Additional evidence for the authenticity of the carrier detection probabilities listed in Table 1 for consanguineous matings comes from a population-based study by Abouelhoda et al. (2016). Based upon whole exome and targeted panel DNA sequencing of > 7000 individuals, these authors concluded that at least 0.7% of children born to first-cousin parents in Saudi Arabia are affected by an autosomal recessive disease.
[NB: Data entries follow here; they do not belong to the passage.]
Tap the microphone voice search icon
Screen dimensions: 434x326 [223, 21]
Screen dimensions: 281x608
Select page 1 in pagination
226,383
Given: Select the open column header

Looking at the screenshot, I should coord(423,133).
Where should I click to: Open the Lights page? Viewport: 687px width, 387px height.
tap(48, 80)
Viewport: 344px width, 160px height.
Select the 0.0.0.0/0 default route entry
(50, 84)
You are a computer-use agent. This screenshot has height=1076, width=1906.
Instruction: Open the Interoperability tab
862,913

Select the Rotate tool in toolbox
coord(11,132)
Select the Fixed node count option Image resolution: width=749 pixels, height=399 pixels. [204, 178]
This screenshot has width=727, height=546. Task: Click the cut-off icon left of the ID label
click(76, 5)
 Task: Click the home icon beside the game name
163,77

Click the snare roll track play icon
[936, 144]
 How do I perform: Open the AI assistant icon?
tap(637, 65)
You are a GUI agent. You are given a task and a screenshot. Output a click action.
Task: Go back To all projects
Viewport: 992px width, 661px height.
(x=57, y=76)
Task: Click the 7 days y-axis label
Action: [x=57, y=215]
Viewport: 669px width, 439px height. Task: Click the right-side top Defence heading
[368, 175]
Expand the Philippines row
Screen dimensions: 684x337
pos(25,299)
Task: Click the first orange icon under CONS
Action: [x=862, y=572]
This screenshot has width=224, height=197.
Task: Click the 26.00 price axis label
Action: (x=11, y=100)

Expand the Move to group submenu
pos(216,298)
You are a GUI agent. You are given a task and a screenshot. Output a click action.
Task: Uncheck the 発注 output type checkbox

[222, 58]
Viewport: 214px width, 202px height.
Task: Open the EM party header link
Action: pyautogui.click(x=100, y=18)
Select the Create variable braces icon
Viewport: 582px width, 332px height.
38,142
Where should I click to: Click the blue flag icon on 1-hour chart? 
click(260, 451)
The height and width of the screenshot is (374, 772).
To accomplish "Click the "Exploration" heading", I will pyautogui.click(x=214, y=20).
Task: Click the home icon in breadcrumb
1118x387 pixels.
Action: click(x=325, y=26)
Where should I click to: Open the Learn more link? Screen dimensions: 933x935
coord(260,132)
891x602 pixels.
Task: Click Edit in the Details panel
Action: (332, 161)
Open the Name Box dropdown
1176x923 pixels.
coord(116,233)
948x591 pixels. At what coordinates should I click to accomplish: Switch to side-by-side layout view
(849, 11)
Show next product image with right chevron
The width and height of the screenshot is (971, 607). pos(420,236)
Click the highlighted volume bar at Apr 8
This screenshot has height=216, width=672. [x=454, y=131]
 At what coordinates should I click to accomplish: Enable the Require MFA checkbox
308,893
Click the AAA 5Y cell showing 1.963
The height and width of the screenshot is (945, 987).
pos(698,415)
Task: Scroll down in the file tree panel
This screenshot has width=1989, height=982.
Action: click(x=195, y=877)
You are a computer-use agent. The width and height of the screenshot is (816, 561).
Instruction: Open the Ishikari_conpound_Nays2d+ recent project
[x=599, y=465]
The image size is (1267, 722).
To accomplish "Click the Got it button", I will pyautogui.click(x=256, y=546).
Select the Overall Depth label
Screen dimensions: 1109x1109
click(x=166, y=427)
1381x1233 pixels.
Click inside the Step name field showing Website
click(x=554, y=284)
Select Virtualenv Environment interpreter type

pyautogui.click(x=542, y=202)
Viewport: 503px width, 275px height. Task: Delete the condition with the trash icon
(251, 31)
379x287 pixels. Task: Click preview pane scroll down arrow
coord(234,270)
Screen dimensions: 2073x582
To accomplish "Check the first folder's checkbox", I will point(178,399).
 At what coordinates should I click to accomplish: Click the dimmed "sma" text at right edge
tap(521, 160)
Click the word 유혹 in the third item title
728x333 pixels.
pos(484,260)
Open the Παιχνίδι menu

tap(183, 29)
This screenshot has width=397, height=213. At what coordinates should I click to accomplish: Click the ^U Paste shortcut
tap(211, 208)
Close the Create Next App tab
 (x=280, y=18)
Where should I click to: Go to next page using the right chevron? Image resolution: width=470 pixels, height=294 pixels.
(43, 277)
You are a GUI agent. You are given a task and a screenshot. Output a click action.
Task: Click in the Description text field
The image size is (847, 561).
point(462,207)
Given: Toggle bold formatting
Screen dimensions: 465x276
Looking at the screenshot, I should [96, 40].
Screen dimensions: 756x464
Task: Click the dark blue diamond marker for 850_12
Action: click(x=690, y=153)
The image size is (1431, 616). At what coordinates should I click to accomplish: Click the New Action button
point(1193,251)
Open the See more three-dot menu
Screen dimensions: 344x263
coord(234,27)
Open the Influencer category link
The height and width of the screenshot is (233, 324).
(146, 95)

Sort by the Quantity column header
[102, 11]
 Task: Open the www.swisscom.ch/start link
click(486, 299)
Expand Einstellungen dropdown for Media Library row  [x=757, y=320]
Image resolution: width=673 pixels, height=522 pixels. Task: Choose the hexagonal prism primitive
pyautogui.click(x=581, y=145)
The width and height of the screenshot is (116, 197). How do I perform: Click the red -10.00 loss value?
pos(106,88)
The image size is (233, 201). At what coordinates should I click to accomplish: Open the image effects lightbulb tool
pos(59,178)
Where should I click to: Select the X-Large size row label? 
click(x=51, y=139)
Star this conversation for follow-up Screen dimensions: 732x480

Whilst gnomAD does not provide carrier frequencies specifically for Saudi Arabia, these may nevertheless be surmised to be not too different from gnomAD estimates for SAS. Under this assumption, the projected risk for an autosomal recessive disease of first cousin offspring in Saudi Arabia equals 3.73%/4 = 0.93%, a figure that fits well with the authors’ notion that their empirical estimate of 0.7% is likely to represent a lower limit to the true disease risk.

We hope that the above considerations will aid in the process of implementation of carrier screening programs and provide additional support to reproductive counselling and to obtaining informed consent.